### Exercise aim
Please repeat every line below exactly, from the first to the last.

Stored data
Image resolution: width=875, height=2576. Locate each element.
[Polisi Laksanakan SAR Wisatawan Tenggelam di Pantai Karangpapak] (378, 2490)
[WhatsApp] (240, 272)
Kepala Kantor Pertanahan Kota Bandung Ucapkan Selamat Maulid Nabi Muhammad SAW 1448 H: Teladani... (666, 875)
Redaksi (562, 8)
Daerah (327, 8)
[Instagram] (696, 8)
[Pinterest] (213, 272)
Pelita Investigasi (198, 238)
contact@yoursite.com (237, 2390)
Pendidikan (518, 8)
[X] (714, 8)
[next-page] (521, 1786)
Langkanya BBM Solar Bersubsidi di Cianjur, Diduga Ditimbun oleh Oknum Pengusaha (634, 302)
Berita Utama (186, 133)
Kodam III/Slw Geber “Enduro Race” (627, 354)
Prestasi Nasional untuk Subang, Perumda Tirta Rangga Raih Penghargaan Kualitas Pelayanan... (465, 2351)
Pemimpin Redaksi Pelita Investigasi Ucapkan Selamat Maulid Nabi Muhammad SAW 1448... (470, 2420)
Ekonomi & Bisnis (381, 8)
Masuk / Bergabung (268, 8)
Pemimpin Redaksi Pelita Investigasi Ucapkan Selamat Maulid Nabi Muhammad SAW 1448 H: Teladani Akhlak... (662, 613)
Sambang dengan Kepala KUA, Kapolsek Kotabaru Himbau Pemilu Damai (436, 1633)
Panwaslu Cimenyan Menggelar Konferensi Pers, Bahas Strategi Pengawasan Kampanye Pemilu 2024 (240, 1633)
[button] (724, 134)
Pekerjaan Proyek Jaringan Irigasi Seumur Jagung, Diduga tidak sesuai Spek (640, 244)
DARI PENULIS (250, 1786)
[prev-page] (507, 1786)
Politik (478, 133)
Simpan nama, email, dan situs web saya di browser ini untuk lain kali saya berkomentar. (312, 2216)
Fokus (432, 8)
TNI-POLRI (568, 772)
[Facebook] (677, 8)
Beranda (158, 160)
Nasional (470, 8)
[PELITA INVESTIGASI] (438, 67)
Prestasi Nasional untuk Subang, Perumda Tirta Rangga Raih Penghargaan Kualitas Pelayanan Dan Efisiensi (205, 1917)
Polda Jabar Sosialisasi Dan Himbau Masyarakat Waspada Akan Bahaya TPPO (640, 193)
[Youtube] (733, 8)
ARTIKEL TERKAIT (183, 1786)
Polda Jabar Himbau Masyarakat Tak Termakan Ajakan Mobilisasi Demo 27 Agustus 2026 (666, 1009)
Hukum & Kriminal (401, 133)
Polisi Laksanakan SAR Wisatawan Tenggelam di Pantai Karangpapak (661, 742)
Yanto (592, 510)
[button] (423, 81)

### Answer to this task
Image resolution: width=875, height=2576. Locate each element.
[Polisi Laksanakan SAR Wisatawan Tenggelam di Pantai Karangpapak] (378, 2490)
[WhatsApp] (240, 272)
Kepala Kantor Pertanahan Kota Bandung Ucapkan Selamat Maulid Nabi Muhammad SAW 1448 H: Teladani... (666, 875)
Redaksi (562, 8)
Daerah (327, 8)
[Instagram] (696, 8)
[Pinterest] (213, 272)
Pelita Investigasi (198, 238)
contact@yoursite.com (237, 2390)
Pendidikan (518, 8)
[X] (714, 8)
[next-page] (521, 1786)
Langkanya BBM Solar Bersubsidi di Cianjur, Diduga Ditimbun oleh Oknum Pengusaha (634, 302)
Berita Utama (186, 133)
Kodam III/Slw Geber “Enduro Race” (627, 354)
Prestasi Nasional untuk Subang, Perumda Tirta Rangga Raih Penghargaan Kualitas Pelayanan... (465, 2351)
Pemimpin Redaksi Pelita Investigasi Ucapkan Selamat Maulid Nabi Muhammad SAW 1448... (470, 2420)
Ekonomi & Bisnis (381, 8)
Masuk / Bergabung (268, 8)
Pemimpin Redaksi Pelita Investigasi Ucapkan Selamat Maulid Nabi Muhammad SAW 1448 H: Teladani Akhlak... (662, 613)
Sambang dengan Kepala KUA, Kapolsek Kotabaru Himbau Pemilu Damai (436, 1633)
Panwaslu Cimenyan Menggelar Konferensi Pers, Bahas Strategi Pengawasan Kampanye Pemilu 2024 (240, 1633)
[button] (724, 134)
Pekerjaan Proyek Jaringan Irigasi Seumur Jagung, Diduga tidak sesuai Spek (640, 244)
DARI PENULIS (250, 1786)
[prev-page] (507, 1786)
Politik (478, 133)
Simpan nama, email, dan situs web saya di browser ini untuk lain kali saya berkomentar. (312, 2216)
Fokus (432, 8)
TNI-POLRI (568, 772)
[Facebook] (677, 8)
Beranda (158, 160)
Nasional (470, 8)
[PELITA INVESTIGASI] (438, 67)
Prestasi Nasional untuk Subang, Perumda Tirta Rangga Raih Penghargaan Kualitas Pelayanan Dan Efisiensi (205, 1917)
Polda Jabar Sosialisasi Dan Himbau Masyarakat Waspada Akan Bahaya TPPO (640, 193)
[Youtube] (733, 8)
ARTIKEL TERKAIT (183, 1786)
Polda Jabar Himbau Masyarakat Tak Termakan Ajakan Mobilisasi Demo 27 Agustus 2026 (666, 1009)
Hukum & Kriminal (401, 133)
Polisi Laksanakan SAR Wisatawan Tenggelam di Pantai Karangpapak (661, 742)
Yanto (592, 510)
[button] (423, 81)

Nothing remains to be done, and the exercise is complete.